_AIM OF THE TASK_: All entries that follow are to be written out verbatim.

BEGIN INFORMATION SHOWN

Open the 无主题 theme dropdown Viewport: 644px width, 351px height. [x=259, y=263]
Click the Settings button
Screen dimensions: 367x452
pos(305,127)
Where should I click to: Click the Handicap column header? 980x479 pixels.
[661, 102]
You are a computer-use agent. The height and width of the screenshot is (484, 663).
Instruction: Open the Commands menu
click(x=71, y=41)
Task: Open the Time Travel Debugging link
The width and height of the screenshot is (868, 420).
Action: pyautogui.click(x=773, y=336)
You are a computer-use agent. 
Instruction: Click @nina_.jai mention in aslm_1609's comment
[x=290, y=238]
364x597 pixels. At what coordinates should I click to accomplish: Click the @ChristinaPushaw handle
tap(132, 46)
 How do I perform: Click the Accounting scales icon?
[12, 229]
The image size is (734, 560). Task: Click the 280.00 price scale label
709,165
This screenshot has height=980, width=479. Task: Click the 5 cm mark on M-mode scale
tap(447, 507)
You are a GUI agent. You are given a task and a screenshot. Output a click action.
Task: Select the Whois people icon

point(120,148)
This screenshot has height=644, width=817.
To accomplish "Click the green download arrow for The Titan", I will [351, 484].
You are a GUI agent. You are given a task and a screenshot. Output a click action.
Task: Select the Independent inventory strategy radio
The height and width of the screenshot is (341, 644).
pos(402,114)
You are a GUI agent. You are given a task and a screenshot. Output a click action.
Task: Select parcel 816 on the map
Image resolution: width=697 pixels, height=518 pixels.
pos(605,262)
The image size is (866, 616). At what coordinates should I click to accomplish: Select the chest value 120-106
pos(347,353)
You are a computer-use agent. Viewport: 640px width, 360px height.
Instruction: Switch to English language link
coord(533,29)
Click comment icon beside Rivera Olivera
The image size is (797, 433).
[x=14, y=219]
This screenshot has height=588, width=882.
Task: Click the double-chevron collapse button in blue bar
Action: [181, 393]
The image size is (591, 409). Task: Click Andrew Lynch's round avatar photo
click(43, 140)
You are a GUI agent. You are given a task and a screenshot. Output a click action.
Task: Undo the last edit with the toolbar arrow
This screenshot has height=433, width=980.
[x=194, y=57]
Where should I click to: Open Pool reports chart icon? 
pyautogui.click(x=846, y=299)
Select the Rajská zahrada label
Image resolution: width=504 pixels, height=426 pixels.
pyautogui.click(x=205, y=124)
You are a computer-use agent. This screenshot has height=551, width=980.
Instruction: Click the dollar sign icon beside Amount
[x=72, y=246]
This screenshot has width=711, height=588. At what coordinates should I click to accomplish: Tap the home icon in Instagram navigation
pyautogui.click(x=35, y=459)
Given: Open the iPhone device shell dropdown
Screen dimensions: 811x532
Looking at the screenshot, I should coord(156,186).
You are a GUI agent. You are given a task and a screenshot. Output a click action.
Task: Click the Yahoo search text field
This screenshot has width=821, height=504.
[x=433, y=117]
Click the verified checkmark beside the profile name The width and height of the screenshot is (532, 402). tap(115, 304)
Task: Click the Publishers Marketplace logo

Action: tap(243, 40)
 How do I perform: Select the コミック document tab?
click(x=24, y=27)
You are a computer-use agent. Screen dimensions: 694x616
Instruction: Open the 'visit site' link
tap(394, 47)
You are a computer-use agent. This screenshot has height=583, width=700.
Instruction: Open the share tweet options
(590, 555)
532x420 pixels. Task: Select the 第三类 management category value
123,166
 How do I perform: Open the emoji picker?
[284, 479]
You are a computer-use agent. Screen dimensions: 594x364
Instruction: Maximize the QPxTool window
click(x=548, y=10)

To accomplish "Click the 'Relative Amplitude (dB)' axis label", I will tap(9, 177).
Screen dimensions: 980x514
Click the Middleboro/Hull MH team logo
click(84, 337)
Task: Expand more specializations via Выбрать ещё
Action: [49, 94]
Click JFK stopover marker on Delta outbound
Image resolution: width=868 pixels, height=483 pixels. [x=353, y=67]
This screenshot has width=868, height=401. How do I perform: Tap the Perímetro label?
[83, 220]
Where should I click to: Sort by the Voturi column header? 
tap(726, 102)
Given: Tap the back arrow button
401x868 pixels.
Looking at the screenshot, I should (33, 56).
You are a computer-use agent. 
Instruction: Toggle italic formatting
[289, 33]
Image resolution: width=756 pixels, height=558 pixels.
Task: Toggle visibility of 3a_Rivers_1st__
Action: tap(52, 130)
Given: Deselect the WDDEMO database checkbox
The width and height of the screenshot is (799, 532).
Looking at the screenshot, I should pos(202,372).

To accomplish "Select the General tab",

END INFORMATION SHOWN

_ANSWER FOR THE TASK_:
Open the 无主题 theme dropdown Viewport: 644px width, 351px height. [x=259, y=263]
Click the Settings button
Screen dimensions: 367x452
pos(305,127)
Where should I click to: Click the Handicap column header? 980x479 pixels.
[661, 102]
You are a computer-use agent. The height and width of the screenshot is (484, 663).
Instruction: Open the Commands menu
click(x=71, y=41)
Task: Open the Time Travel Debugging link
The width and height of the screenshot is (868, 420).
Action: pyautogui.click(x=773, y=336)
You are a computer-use agent. 
Instruction: Click @nina_.jai mention in aslm_1609's comment
[x=290, y=238]
364x597 pixels. At what coordinates should I click to accomplish: Click the @ChristinaPushaw handle
tap(132, 46)
 How do I perform: Click the Accounting scales icon?
[12, 229]
The image size is (734, 560). Task: Click the 280.00 price scale label
709,165
This screenshot has height=980, width=479. Task: Click the 5 cm mark on M-mode scale
tap(447, 507)
You are a GUI agent. You are given a task and a screenshot. Output a click action.
Task: Select the Whois people icon

point(120,148)
This screenshot has height=644, width=817.
To accomplish "Click the green download arrow for The Titan", I will [351, 484].
You are a GUI agent. You are given a task and a screenshot. Output a click action.
Task: Select the Independent inventory strategy radio
The height and width of the screenshot is (341, 644).
pos(402,114)
You are a GUI agent. You are given a task and a screenshot. Output a click action.
Task: Select parcel 816 on the map
Image resolution: width=697 pixels, height=518 pixels.
pos(605,262)
The image size is (866, 616). At what coordinates should I click to accomplish: Select the chest value 120-106
pos(347,353)
You are a computer-use agent. Viewport: 640px width, 360px height.
Instruction: Switch to English language link
coord(533,29)
Click comment icon beside Rivera Olivera
The image size is (797, 433).
[x=14, y=219]
This screenshot has height=588, width=882.
Task: Click the double-chevron collapse button in blue bar
Action: [181, 393]
The image size is (591, 409). Task: Click Andrew Lynch's round avatar photo
click(43, 140)
You are a GUI agent. You are given a task and a screenshot. Output a click action.
Task: Undo the last edit with the toolbar arrow
This screenshot has height=433, width=980.
[x=194, y=57]
Where should I click to: Open Pool reports chart icon? 
pyautogui.click(x=846, y=299)
Select the Rajská zahrada label
Image resolution: width=504 pixels, height=426 pixels.
pyautogui.click(x=205, y=124)
You are a computer-use agent. This screenshot has height=551, width=980.
Instruction: Click the dollar sign icon beside Amount
[x=72, y=246]
This screenshot has width=711, height=588. At what coordinates should I click to accomplish: Tap the home icon in Instagram navigation
pyautogui.click(x=35, y=459)
Given: Open the iPhone device shell dropdown
Screen dimensions: 811x532
Looking at the screenshot, I should coord(156,186).
You are a GUI agent. You are given a task and a screenshot. Output a click action.
Task: Click the Yahoo search text field
This screenshot has width=821, height=504.
[x=433, y=117]
Click the verified checkmark beside the profile name The width and height of the screenshot is (532, 402). tap(115, 304)
Task: Click the Publishers Marketplace logo

Action: tap(243, 40)
 How do I perform: Select the コミック document tab?
click(x=24, y=27)
You are a computer-use agent. Screen dimensions: 694x616
Instruction: Open the 'visit site' link
tap(394, 47)
You are a computer-use agent. This screenshot has height=583, width=700.
Instruction: Open the share tweet options
(590, 555)
532x420 pixels. Task: Select the 第三类 management category value
123,166
 How do I perform: Open the emoji picker?
[284, 479]
You are a computer-use agent. Screen dimensions: 594x364
Instruction: Maximize the QPxTool window
click(x=548, y=10)

To accomplish "Click the 'Relative Amplitude (dB)' axis label", I will tap(9, 177).
Screen dimensions: 980x514
Click the Middleboro/Hull MH team logo
click(84, 337)
Task: Expand more specializations via Выбрать ещё
Action: [49, 94]
Click JFK stopover marker on Delta outbound
Image resolution: width=868 pixels, height=483 pixels. [x=353, y=67]
This screenshot has width=868, height=401. How do I perform: Tap the Perímetro label?
[83, 220]
Where should I click to: Sort by the Voturi column header? 
tap(726, 102)
Given: Tap the back arrow button
401x868 pixels.
Looking at the screenshot, I should (33, 56).
You are a computer-use agent. 
Instruction: Toggle italic formatting
[289, 33]
Image resolution: width=756 pixels, height=558 pixels.
Task: Toggle visibility of 3a_Rivers_1st__
Action: tap(52, 130)
Given: Deselect the WDDEMO database checkbox
The width and height of the screenshot is (799, 532).
Looking at the screenshot, I should pos(202,372).

To accomplish "Select the General tab",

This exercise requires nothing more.